Ellipse0934 commented 4 years ago

@grassofsky There are basically two ways you can go about it. The first is to write a custom kernel where given the input 2-D array each GPU thread computes for an individual pixel. Here threadIdx().x and threadIdx().y will give the respective x and y coordinates. This is more like the CUDA C code you will generally encounter.

The second way is to use broadcasting to apply the paint function to every element of the pixels array. You should look into native julia features like broadcasting and advanced indexing to enable you to write GPU code with ease.

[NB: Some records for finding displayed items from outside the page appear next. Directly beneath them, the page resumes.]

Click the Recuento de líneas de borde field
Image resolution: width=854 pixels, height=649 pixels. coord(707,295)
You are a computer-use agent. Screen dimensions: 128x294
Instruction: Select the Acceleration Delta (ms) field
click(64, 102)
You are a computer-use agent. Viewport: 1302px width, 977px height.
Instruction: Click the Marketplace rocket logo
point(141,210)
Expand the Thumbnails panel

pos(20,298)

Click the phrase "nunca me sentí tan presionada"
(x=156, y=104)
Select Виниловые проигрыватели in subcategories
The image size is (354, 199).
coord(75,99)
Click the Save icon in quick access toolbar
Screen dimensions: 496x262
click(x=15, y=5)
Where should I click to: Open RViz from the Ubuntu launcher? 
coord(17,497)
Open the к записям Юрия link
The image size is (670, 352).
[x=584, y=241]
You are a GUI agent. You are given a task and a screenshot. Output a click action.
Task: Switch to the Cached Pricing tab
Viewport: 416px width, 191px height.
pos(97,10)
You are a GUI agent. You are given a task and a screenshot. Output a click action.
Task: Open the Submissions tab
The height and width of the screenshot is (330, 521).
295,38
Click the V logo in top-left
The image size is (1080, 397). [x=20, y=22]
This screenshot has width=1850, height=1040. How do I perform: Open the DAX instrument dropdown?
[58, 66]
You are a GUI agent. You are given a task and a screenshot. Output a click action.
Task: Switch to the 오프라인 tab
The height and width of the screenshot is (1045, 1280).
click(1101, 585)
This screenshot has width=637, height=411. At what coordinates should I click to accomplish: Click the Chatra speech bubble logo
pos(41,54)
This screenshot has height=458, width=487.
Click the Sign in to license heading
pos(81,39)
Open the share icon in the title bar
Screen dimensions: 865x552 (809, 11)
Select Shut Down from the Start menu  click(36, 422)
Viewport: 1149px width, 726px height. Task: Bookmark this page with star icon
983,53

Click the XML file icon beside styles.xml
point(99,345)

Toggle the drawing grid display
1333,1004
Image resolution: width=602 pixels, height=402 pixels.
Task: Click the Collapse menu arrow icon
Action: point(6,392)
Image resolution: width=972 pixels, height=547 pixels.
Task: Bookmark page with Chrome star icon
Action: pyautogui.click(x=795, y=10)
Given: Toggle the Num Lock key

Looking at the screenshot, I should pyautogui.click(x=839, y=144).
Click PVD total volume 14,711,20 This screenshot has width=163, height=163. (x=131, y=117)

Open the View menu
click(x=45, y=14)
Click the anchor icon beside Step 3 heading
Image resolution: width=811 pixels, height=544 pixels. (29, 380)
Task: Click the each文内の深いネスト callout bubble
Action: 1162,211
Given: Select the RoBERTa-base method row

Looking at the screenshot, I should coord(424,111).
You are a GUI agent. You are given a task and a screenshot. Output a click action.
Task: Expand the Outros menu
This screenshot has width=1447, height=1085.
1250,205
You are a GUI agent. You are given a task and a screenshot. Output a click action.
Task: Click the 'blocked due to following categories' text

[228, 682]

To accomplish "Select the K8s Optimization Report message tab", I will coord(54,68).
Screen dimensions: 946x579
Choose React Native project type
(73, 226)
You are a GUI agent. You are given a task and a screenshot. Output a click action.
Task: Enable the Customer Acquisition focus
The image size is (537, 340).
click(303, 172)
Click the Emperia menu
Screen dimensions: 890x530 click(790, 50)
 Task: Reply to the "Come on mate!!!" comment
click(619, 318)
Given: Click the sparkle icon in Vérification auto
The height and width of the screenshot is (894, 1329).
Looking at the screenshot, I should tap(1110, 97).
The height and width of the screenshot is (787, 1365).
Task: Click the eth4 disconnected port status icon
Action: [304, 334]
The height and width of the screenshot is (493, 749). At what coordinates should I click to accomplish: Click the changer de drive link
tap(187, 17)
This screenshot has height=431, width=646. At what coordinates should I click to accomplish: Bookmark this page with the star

Rewriting the original paint function ->

function paint2(pixel, index, n, t)
           (i, j) = index.I
           c = Complex(-0.8, CUDA.cos(t)*0.2)
           z = Complex(i / n - 1, j / n - 0.5) * 2
           iterations = 0
           while CUDA.abs(z) < 20 && iterations < 50
               z = z^2 + c 
               iterations += 1
           end
           pixel = 1 - iterations * 0.02
           return pixel
end

Then to execute on the GPU

julia> using ImageView, CUDA

julia> pixels2 = CuArray{Float32}(undef, 2*n, n);

julia> for i in 1:2
             pixels2 .= paint2.(pixels2, CartesianIndices(pixels2), n, i*0.03);
         end
julia> image = collect(pixels2);

julia> imshow(image);

The annoying thing is of course that we had to write CUDA.cos and CUDA.abs which is currently a problem, but in the future when this gets resolved you should be able to simple write cos and it will run on both the CPU and GPU depending on where the input array is stored.